_OBJECTIVE_
Copy the ebook pricing post from "Are ebooks too" to "to the West.", replacing "Macmillan" with "Penguin" wherever it occurs.

_DOCUMENT_
-- Start --

February 2, 2010

Are ebooks too expensive or too cheap?

Amazon and Macmillan got into a tiff over the weekend about the pricing of ebooks, with Amazon wanting to keep prices around $10 and Macmillan wanting them around $15. (Amazon conceded.) Tyler Cowen links to a good review of the problems that the two media giants are fighting over. It looks like Amazon wanted to lose money on ebook sales through low prices so that they could presumably enjoy the mythical "first mover advantage." There is plainly no such thing -- either google it, or just reflect on your own experience with technology. Beta came before VHS by a longshot and commanded almost all of the market during that initial period. Apple came long before Windows. And Roman numerals had a hold on learned Europeans more than a millennium before Fibonacci introduced Arabic numerals to the West.

That aside, the main question that everyone is asking is, "Should ebooks cost more or less than hard books?" Much commentary focuses on production costs, both in the comments at Marginal Revolution and in two links at the review above that try to decompose the list price of a hard book into various production costs -- author's time and effort, ink and paper, advertising, transportation and storage, etc. After all, if one thing costs more to produce than another thing, shouldn't it command a higher price?

Well, not if no one wants it. Ultimately consumers value the thing enough to pay a certain price or they don't. I can try to put together a car on my own, but what will happen when I ask a price of $1 million for the hunk of junk to reflect how incredibly costly it was to produce? That's right -- no sale, probably not even at $1. Value is subjective and determined by consumers; it is not intrinsic and determined by costs of production. That's why, to use a great example Virginia Postrel noticed, Apple could charge a decent premium for the black-color MacBook. It is otherwise objectively the same as, and therefore costs virtually the same to produce as, the white version. Evidently, Apple dorks "love the idea of" a darker laptop.

-- End --

_STORED DATA_
-- Start --

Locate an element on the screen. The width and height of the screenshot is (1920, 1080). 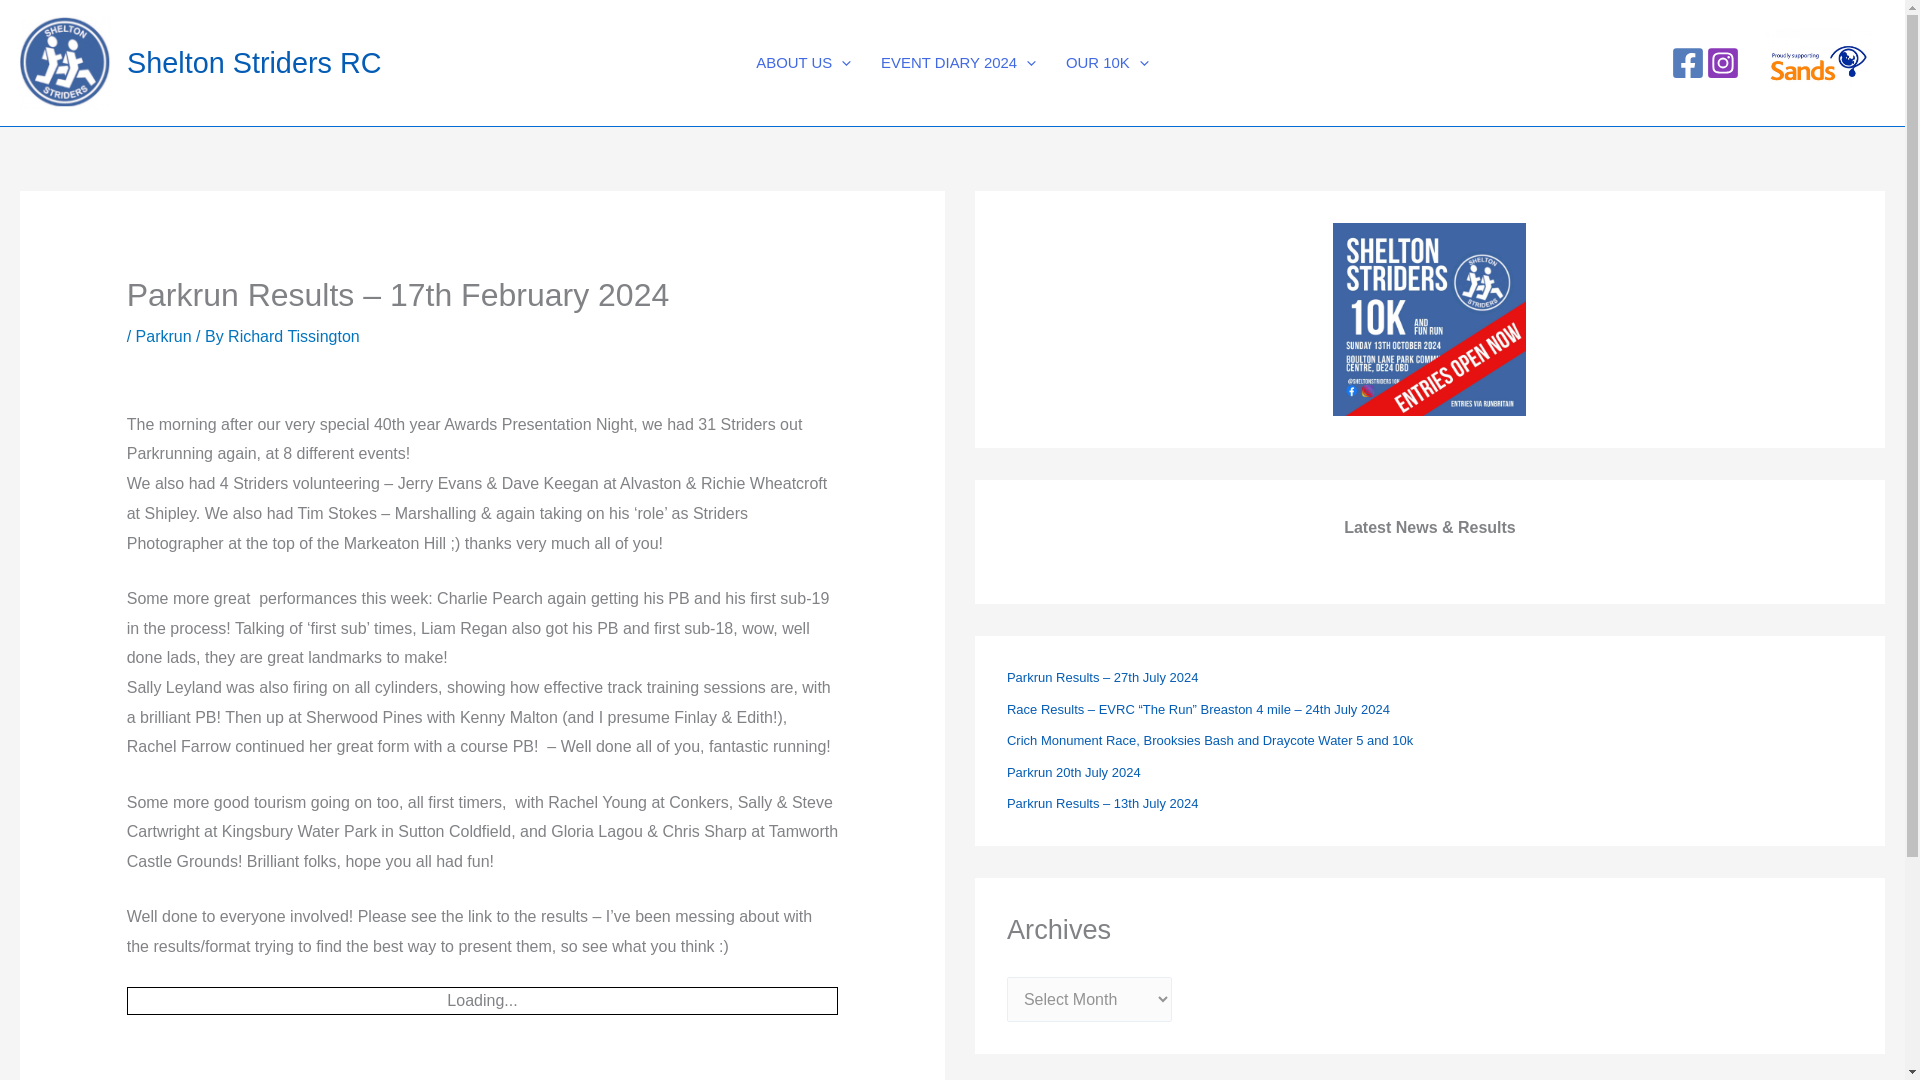
Shelton Striders RC is located at coordinates (253, 62).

-- End --

_SOLUTION FOR THIS EXERCISE_
Are ebooks too expensive or too cheap?

Amazon and Penguin got into a tiff over the weekend about the pricing of ebooks, with Amazon wanting to keep prices around $10 and Penguin wanting them around $15. (Amazon conceded.) Tyler Cowen links to a good review of the problems that the two media giants are fighting over. It looks like Amazon wanted to lose money on ebook sales through low prices so that they could presumably enjoy the mythical "first mover advantage." There is plainly no such thing -- either google it, or just reflect on your own experience with technology. Beta came before VHS by a longshot and commanded almost all of the market during that initial period. Apple came long before Windows. And Roman numerals had a hold on learned Europeans more than a millennium before Fibonacci introduced Arabic numerals to the West.